Après une vic­toire affolante, les années trente, Hitler, la drôle de guerre … voici venu le temps de l’Occupation.

Antoinette cache Hugo dans l’attique, le lieu­tenant Hugo, l’Allemand anti­nazi dévolu à « l’administration d’une sec­tion spé­ciale dans le cimetière d’Ivry : celle des déser­teurs alle­mands exé­cutés et des sui­cidaires de la Wehrma­cht (…) plus nom­breux qu’on ne le sut jamais … »

Le cou­ple Antoinette & Hugo évoque Gabrielle & Jus­tus Wit­tkop. Les pages 111 à 115 sont poignantes.

 

Fer­nand Khnopff, “Caress­es” (1896)

 

Après la Libéra­tion, Séléné, très dégradée, est restau­rée, puis relouée.

Dans les années 50, James Mar­shall Wil­son la rachète et la rebap­tise Nout (déesse de la voûte céleste, mère de tous les astres).

 

« Un jour d’été 1966, un cou­ple s’arrêta devant la vil­la (…) Ils demeurèrent quelques instants encore devant cette mai­son qui avait abrité sous son toit les joies et les angoiss­es de leur his­toire inter­dite. Puis, main dans la main, ils s’éloignèrent silen­cieux, en ce bref instant des quar­ante ans qu’heureux ils passèrent ensem­ble.[6] »

 

N’ayons pas peur des mots : Gabrielle Wit­tkop est un génie (nom mas­culin qui s’écrit avec un « e » à la fin).

Aris­to­crate dans l’âme, anar­chiste de cœur, esprit libre et lib­ertin, ani­mal sauvage  fuyant « le crim­inel homo sapi­ens », Gabrielle Wit­tkop est l’icône païenne idéale, l’idole goth­ique d’un con­te de Vil­liers de L’Isle-Adam, une fig­ure de Tarot ultime, un Grand Écrivain clas­sique et baroque à la fois. Oserais-je dire de sa prose qu’elle est synesthésique[8] ? Tous les sens sont con­vo­qués, avec l’humour en plus ; la prose de Gabrielle Wit­tkop est d’une immense générosité. Les par­fums, les couleurs et les sons se répon­dent[9] … le « rose chan­creux » répond au « froisse­ment vital, rap­pelant celui de la feuil­lée avant l’orage. »

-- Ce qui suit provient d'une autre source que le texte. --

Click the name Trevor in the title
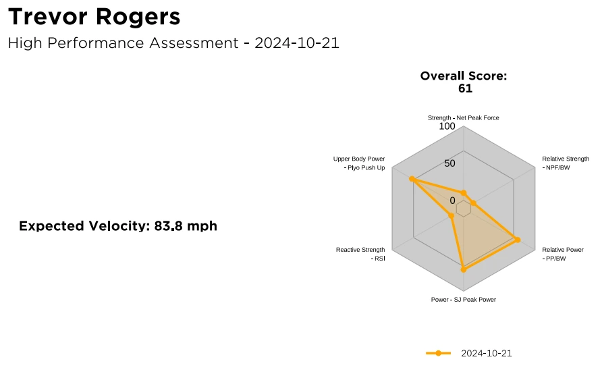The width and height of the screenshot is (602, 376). [48, 17]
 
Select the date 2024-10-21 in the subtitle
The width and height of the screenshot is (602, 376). [297, 43]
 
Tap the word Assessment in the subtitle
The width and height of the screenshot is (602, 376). [194, 43]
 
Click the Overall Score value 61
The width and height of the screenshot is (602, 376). [465, 88]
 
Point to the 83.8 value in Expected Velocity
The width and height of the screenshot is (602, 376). [167, 226]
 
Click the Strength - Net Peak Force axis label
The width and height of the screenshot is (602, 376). [464, 118]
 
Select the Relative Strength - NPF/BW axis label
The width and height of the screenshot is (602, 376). [566, 163]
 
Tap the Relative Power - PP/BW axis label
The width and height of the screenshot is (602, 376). [562, 254]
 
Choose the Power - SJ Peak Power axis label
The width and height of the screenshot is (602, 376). [464, 300]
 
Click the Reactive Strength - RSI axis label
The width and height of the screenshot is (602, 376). [360, 254]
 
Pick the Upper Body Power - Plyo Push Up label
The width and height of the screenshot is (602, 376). [359, 163]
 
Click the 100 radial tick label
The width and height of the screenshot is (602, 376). [447, 126]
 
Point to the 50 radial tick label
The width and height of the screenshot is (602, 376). [449, 163]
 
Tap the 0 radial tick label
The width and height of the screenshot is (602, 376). [452, 200]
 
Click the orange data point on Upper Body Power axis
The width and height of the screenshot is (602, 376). [412, 179]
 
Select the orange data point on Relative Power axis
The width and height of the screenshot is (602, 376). [517, 240]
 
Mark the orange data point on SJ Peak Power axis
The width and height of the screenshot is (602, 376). [464, 269]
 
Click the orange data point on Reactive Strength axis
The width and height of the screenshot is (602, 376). [451, 216]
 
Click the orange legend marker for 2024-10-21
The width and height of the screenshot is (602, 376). [439, 353]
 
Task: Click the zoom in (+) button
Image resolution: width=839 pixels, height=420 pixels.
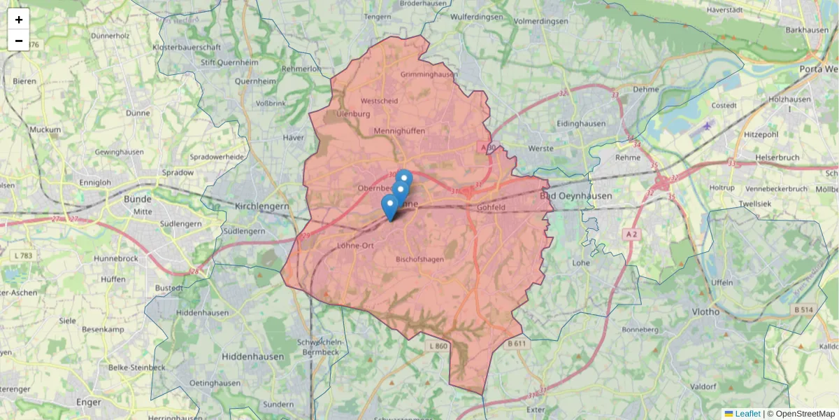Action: pos(19,20)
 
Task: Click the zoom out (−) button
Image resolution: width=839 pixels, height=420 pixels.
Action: pos(19,41)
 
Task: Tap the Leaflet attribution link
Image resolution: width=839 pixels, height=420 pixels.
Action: pos(747,414)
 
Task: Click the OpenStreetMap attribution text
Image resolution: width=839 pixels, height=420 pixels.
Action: pos(801,414)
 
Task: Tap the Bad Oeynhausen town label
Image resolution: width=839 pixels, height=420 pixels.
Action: pos(577,196)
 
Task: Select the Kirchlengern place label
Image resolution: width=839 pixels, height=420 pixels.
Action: pos(262,206)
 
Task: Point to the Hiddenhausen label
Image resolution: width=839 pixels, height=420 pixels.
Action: pos(253,356)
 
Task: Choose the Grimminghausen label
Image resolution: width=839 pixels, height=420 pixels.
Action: pos(429,74)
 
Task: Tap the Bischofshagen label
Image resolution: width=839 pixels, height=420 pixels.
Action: pos(420,259)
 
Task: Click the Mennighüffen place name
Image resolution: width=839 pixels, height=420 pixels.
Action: pos(399,131)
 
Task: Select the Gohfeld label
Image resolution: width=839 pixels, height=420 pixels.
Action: pos(491,208)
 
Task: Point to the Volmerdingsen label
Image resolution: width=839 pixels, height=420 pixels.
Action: pos(540,21)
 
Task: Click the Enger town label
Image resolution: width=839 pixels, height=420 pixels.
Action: pos(89,402)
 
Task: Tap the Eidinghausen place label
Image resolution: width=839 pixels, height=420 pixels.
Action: pos(581,124)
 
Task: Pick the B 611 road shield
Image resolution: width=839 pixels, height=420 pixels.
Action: pos(517,344)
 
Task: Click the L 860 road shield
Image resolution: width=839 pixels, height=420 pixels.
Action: pos(436,346)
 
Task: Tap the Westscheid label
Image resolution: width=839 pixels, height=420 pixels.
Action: pos(379,101)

Gabrielle Wit­tkop est d’une féroc­ité dis­tin­guée, élé­gante, urbaine. Une féroc­ité éclairée.

« Une porte ou une clef ».

Une voix inoubliable.

 

 

 

 

Gabrielle Wit­tkop, Hem­lock (Quidam) 556 pages, 25€ EN LIBRAIRIE LE 8 OCTOBRE

Gabrielle Wit­tkop, Les Héritages (Bour­go­is) 170 pages, 17€ EN LIBRAIRIE LE 15 OCTOBRE

 

©Féli­cie Dubois, octo­bre 2020.


[1] Anti­enne : du latin médié­val ante­fana, altéra­tion du latin ecclési­as­tique d’origine grecque antiphona ; dans la musique liturgique, refrain repris par le chœur entre les ver­sets d’un psaume.

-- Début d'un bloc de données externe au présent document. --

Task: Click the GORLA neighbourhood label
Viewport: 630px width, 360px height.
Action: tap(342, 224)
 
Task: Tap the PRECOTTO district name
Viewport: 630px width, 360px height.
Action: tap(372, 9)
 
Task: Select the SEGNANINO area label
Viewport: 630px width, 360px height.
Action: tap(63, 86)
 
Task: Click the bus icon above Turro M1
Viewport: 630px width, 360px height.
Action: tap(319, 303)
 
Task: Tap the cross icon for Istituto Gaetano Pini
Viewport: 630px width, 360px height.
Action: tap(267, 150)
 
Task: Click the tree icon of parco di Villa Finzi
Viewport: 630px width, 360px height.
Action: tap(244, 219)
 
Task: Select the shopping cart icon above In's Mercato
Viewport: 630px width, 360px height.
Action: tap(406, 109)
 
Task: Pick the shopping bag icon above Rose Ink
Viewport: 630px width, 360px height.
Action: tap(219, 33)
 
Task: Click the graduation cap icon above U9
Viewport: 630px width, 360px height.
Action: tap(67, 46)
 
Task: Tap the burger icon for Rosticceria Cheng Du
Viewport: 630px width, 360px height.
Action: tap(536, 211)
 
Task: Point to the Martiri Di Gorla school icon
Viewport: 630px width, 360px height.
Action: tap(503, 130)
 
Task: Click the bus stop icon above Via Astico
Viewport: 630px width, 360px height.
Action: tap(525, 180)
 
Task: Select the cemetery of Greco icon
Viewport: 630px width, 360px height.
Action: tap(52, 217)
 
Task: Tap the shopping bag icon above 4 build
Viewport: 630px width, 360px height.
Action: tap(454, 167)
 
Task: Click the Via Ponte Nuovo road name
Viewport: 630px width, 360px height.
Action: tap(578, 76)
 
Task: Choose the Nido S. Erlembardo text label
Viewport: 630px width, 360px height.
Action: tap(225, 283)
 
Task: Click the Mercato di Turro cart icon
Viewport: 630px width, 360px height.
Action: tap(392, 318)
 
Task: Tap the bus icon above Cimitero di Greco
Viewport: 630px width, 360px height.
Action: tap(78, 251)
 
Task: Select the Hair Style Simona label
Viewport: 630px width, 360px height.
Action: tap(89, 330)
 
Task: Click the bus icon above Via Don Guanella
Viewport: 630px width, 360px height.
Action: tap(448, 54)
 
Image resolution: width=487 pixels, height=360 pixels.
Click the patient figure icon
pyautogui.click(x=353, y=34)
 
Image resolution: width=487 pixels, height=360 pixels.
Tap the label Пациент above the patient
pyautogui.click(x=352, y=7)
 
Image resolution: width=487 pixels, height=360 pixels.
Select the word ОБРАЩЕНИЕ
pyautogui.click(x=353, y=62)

[2] L’exécution de la Brinvil­liers ne mar­que pas la fin mais le début de l’Affaire des Poi­sons, « affaire » si pop­u­laire qu’en avril 1679 Louis XIV établit une cour de jus­tice spé­ciale, la Cham­bre Ardente, qui siégera jusqu’en juil­let 1682 et pronon­cera trente-six con­damna­tions à mort dont celle de la Voisin, née Cather­ine Deshayes, brûlée vive en place de Grève le 22 févri­er 1680.

[3] « Le dernier acte est sanglant, quelque belle que soit la comédie en tout le reste : on jette enfin de la terre sur la tête, et en voilà pour jamais. » Blaise Pas­cal (1623–1662).

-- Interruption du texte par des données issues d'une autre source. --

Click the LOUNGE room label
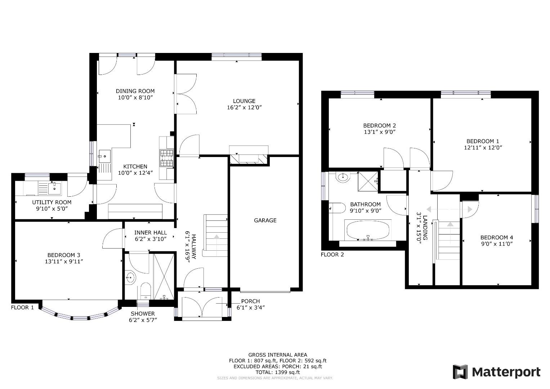[244, 101]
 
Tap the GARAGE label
[265, 220]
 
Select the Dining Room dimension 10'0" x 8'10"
[135, 98]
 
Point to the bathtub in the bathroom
[368, 231]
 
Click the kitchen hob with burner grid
[167, 158]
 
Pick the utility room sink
[54, 189]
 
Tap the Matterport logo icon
[460, 372]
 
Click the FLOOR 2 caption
[332, 255]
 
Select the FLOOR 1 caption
[22, 308]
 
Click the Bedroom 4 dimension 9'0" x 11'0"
[496, 244]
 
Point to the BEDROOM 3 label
[64, 255]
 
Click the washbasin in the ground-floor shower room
[130, 278]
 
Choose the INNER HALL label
[151, 233]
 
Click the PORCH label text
[250, 301]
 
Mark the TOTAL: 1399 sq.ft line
[278, 372]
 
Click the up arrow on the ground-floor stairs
[216, 237]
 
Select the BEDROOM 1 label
[483, 141]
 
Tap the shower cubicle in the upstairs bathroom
[368, 181]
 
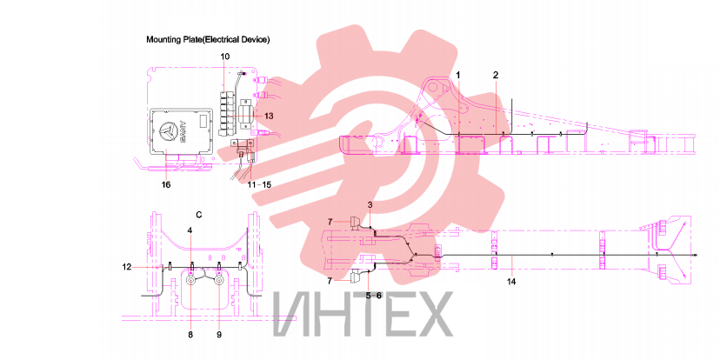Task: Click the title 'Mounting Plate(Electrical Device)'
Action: (x=208, y=40)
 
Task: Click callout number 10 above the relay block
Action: (x=225, y=57)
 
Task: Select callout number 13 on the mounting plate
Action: (x=268, y=116)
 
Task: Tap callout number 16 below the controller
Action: (x=166, y=184)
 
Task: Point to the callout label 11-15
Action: (x=259, y=184)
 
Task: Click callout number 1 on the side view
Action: (x=458, y=75)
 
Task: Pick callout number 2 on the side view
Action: (x=496, y=75)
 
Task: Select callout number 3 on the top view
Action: (x=370, y=204)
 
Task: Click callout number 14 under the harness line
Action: (x=511, y=281)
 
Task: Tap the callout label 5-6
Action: (x=373, y=296)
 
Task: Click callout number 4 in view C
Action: (x=190, y=230)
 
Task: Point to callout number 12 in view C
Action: (x=128, y=266)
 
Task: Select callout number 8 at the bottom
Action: (x=190, y=334)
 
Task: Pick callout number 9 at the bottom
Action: (x=219, y=334)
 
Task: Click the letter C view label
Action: (x=199, y=214)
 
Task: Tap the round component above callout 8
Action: (x=190, y=281)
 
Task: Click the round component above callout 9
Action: (x=219, y=281)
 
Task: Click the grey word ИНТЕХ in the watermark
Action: (x=362, y=314)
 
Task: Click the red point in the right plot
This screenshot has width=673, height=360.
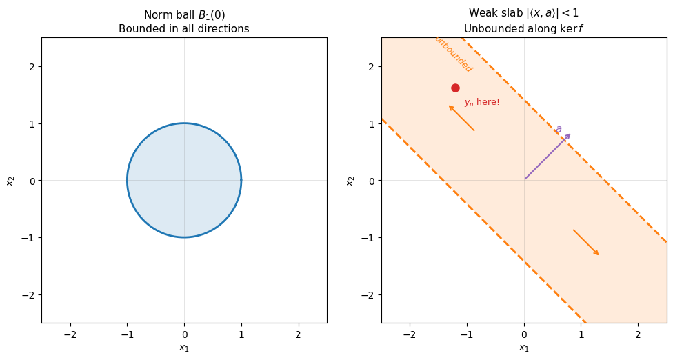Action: [x=455, y=88]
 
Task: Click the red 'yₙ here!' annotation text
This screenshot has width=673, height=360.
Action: [x=481, y=102]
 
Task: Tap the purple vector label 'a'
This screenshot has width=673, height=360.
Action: [x=559, y=129]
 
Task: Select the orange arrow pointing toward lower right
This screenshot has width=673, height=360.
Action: [x=586, y=243]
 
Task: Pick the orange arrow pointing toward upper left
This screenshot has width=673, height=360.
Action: [x=461, y=118]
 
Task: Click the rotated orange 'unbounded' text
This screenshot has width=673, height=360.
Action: [x=453, y=54]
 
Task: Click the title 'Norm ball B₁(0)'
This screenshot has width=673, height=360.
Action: [x=183, y=14]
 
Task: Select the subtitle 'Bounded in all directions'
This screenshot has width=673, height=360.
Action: [x=183, y=28]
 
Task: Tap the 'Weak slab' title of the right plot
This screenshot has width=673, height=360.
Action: [x=523, y=13]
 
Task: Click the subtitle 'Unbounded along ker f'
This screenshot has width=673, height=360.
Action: [x=523, y=28]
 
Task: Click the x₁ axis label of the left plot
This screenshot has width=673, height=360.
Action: [x=183, y=348]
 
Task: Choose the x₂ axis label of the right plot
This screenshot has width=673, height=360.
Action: [x=350, y=180]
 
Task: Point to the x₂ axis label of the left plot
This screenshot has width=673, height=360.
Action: [x=10, y=180]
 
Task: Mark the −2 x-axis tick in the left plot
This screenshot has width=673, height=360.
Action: [x=70, y=334]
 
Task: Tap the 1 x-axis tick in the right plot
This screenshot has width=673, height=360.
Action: [x=581, y=334]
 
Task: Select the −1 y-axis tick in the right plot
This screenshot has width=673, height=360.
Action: [x=370, y=237]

[4] Auteur sans « e », Gabrielle Wit­tkop y tenait beaucoup.

[5] Séléné : déesse de la Lune, sœur d’Hélios (le Soleil) et d’Éos (l’Aurore).

[6] C’est moi qui souligne…

[7] Je ne remercierai jamais assez Bernard Wallet…

[8] La synesthésie (« per­cep­tion simul­tanée ») est un phénomène neu­rologique qui asso­cie plusieurs sens à la fois.

[9] Charles Baude­laire, Cor­re­spon­dances (in : Les Fleurs du mal, 1857).